The rule as deduced from these cases by this court is that where an actual marriage has been solemnized according to the methods prescribed by law, every inference is to be invoked in support of the validity of said marriage and against the validity or existence of any antecedent marriage. In other words, the legal presumption arises that validates and a legal presumption persists in favor of the validity of the last marriage. This rule is admitted to be the rule that is applicable to the situation in this case by both the plaintiff in error and defendant in error. The plaintiff in error in this case assumed the burden of showing that the marriage of the defendant in error, Ruby Brokeshoulder, to Cammack Brokeshoulder, deceased, was invalid. The presumption of the legality of the Carter county marriage is not a conclusive presumption and may be overcome by competent evidence, and when this is done, the burden is shifted to the one contending that the second marriage is valid. This rule is laid down in the case of Copeland v. Copeland, heretofore cited:

"Where a marriage has been consummated in accordance with the form of the law, the law indulges a strong presumption in favor of its validity. One who asserts the invalidity of such a marriage, because one of the parties thereto has been formerly married and the spouse of such former marriage is still living, has upon him the burden of proving that the first marriage has not been dissolved by divorce or lawful separation."

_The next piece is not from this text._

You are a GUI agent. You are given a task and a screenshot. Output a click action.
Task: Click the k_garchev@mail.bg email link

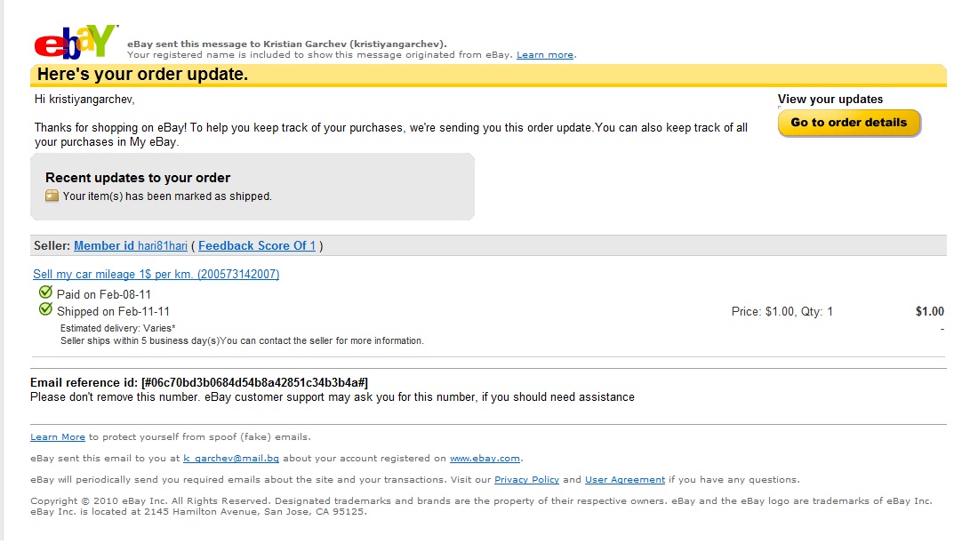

In the body of the opinion of Copeland v. Copeland, it will be noted that a rule was laid down by Mr. Freeman in his notes to the case of Pittinger v. Pittinger (Colo.) 89 Am. St. Rep. 200, as follows:

"If it is conceded that a person attacking a marriage, on the ground that a former spouse of one of the parties is living, must show that the first marriage has not been dissolved, still he is not required to make plenary proof of such negative averment. It is enough that he introduces such evidence as, in the absence of all counter evidence, affords reasonable grounds for presuming the allegation true. When this is done the onus probandi is thrown on his adversary."

In Elizabeth Schmisseur et al. v. August Beatrie et al., 147 Ill. 210, is announced the following rule (syllabus, par. 7):

"Although the burden was upon the complainants of proving negative contention that a divorce had not been obtained before the last marriage, yet it is well settled that a party is not required to make plenary proof of a negative averment. It is enough that he introduces such evidence as, in the absence of all counter testimony, will afford reasonable grounds for presuming that the allegation is true, and when this is done, the onus probandi will be thrown on his adversary."

To the same effect is the case of Turner v. Williams, 202 Mass. 500, 89 N.E. 110, 24 L. R. A. (N. S.) 1199, 132 Am. St. Rep. 511. See, also, Williams v. Williams, 63 Wis. 58, 23 N.W. 110, 53 Am. Rep. 253; Barnes v. Barnes et al. (Iowa) 57 N.W. 851.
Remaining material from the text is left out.